Version 3 features a suppressed mechanism of high tropical cloudiness due to decreased convective mass flux and higher ECS than version 2 (4.1 K); however, the change is not very pronounced. The LW CRF in the tropics increases in version 3 compared to version 2. The decrease in SW CRE is not very pronounced; therefore, increased net CRF increases ECS. This confirms our hypothesis that suppressing the decrease in tropical cloudiness should increase ECS and that the impact of this mechanism on ECS is noticeable but not very strong.
ECS is noticeably lower in version 4 (2.9 K) than in version 2. Thus, the mechanism of the decrease in boundary layer cloudiness due to decreased cloudiness generation by boundary layer turbulence is crucial for ECS. SW and LW CRF decreased in version 4 compared to version 2, primarily in the tropics and subtropics.

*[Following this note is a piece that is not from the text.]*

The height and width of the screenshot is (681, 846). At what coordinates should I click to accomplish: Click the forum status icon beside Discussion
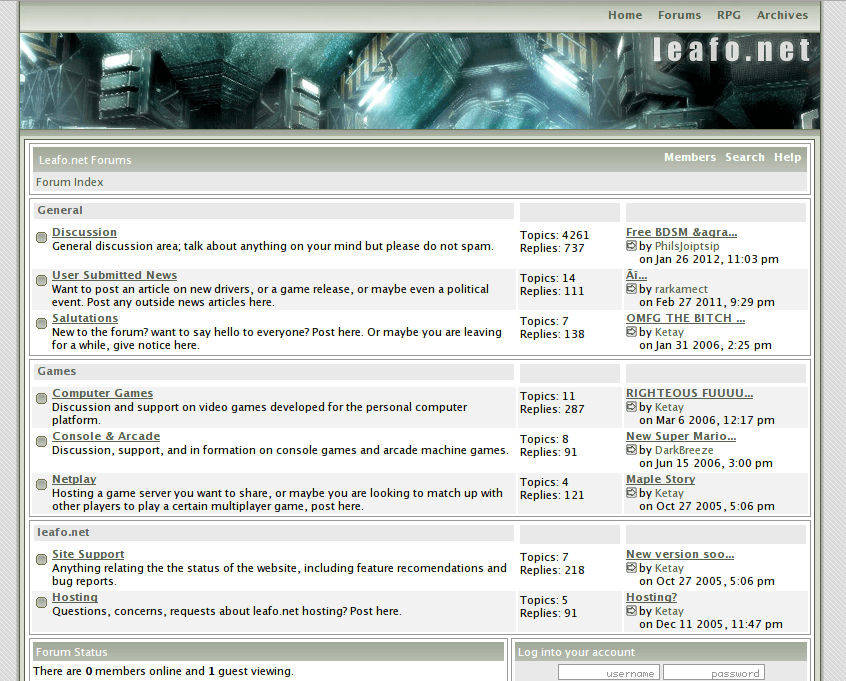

The mechanism of increased cloud dissipation under global warming conditions was suppressed in version 5, ECS was reduced to 2.5 K, and the climate feedback parameter decreased to −1.56 W m−2 K−1. Additionally, the SW CRF decreased in version 5 compared with version 4, primarily in the tropics and subtropics. In this version, all the mechanisms that decrease clouds with increased temperature, as raised in the previous section, are suppressed. The principal reason for the ECS difference between versions 1 and 5 is the instantaneous adjustment rather than the feedback (see Table 1). ΔCREINST values in versions 1 and 5 were −0.88 and 0.16 W m−2, respectively.
Our results confirm those by Bony et al. (2006), Brient and Bony (2012), and others that a significant change in the response of low clouds to global warming leads to significant changes in cloud radiative feedback and ECS.